*** Отрывок страницы

Вокруг Света 1981 № 02 (2485) | страница 57
Продираюсь сквозь заросли к джатаку. Ничего особенного. Куча слежавшихся саксауловых веток, трава, солома, тоже улежавшаяся. И обрывки газет, куски войлока, овчины. Откуда он все это приволок? Вокруг следы: действительно кабан тут хозяйничал.
Верзун присаживается на корточки, осторожно трогает пальцами углубления в песке.
— Трехлеток, — заключает он. — И был совсем недавно. Может быть, мы его спугнули. Видишь, ремонтирует свой джатак, к зиме готовится...
— Раньше кабанов в песках было множество. Особенно зимой, когда корни рогоза и камыша оказывались подо льдом или настом. — Павлу надоело целый день молчать, рад, что есть с кем перекинуться словом. — Поэтому кабаны на зиму всегда в пески кочевали. Коренья из песка ведь даже зимой легко выкапывать. А то, что далеко от воды, — это ничего. Бегают они по песку не хуже верблюдов, у них ведь копыта при опоре раздвигаются...

******
*** Блок данных

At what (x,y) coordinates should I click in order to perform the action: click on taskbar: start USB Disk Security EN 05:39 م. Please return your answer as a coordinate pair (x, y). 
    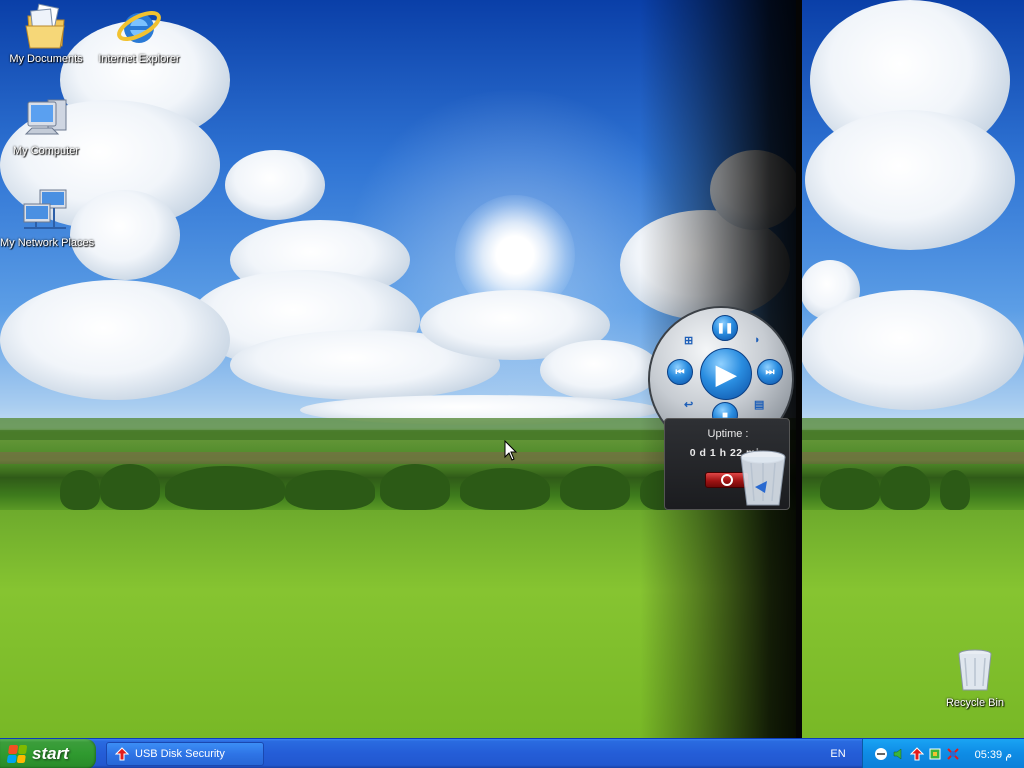
    Looking at the image, I should click on (512, 753).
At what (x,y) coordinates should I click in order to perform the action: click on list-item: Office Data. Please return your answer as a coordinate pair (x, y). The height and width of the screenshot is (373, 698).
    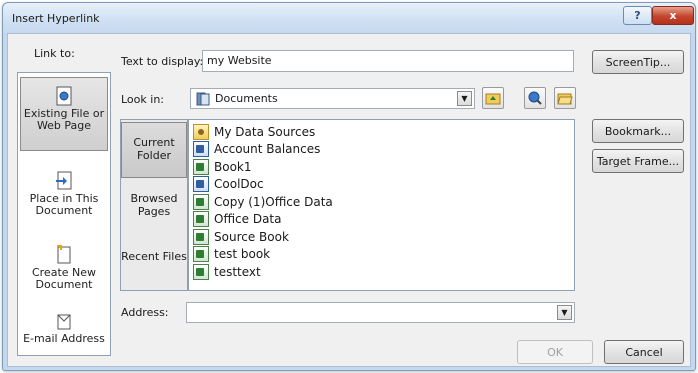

******

**Список заданий**
1. Какого возраста кабан, по выводу Верзуна, в отрывке о кабаньем джатаке?
2. Перечислите всё, из чего сложен джатак в отрывке о кабаньем джатаке.
3. Допишите продолжение отрывка о кабаньем джатаке, начиная после его последней фразы.

**Результаты заданий**
1. Трехлеток.

2. Слежавшиеся саксауловые ветки, трава, солома, обрывки газет, куски войлока, овчины.

3.
На барханах для них всякие лакомства растут. Особенно кабаны любят жау-жумур. Его кто картошкой сладкой зовет, кто морковкой. Корень, значит, такой. Русского названия у него нет. Мой Павлик хрумкает его за милую душу... А теперь, — продолжает Павел, — кабанов меньше стало. Кажется, и тигров нет (а были, говорят), и волков почти не видно, и запреты-законы строгие, а кабанов мало. Почему? Теперь саксаульник для кабана чуйского — единственное пристанище. Тугайных зарослей да заломов камышовых на Чу нынче не осталось. Вот кабаны в саксаульниках и обретаются. Прибегут на Чу, горемыки, поваляются в «баттаке» — болотине, попьют водицы — и айда снова в пески. Здесь и народу все же меньше, чем в пойме. Мы, лесники, иной раз нагоняем страху на браконьеров. Хотя нам полагается в основном только лес охранять.
Спрашиваю у лесника, знает ли он, сколько лет живет саксаул.
— Трудно сказать, — отвечает Павел. Сильной рукой он загребает ветви, ломает их и складывает в охапки. — Тебе с этим вопросом надо бы к Глазову обратиться. По части саксаула он прямо профессор. Его уже приглашали преподавать в Алма-Ату, не соглашается пока. Вот, говорит, поставлю на ноги саксауловые леса да подготовлю себе замену, тогда, может быть, и соглашусь.
— Так ты про возраст спрашиваешь, значит. Этому вот саксаульнику ровно семнадцать лет. Это я знаю достоверно, потому что своими руками сажал его. А вообще-то срок ему трудно определить. Годичные кольца у саксаула напластованы друг на друга.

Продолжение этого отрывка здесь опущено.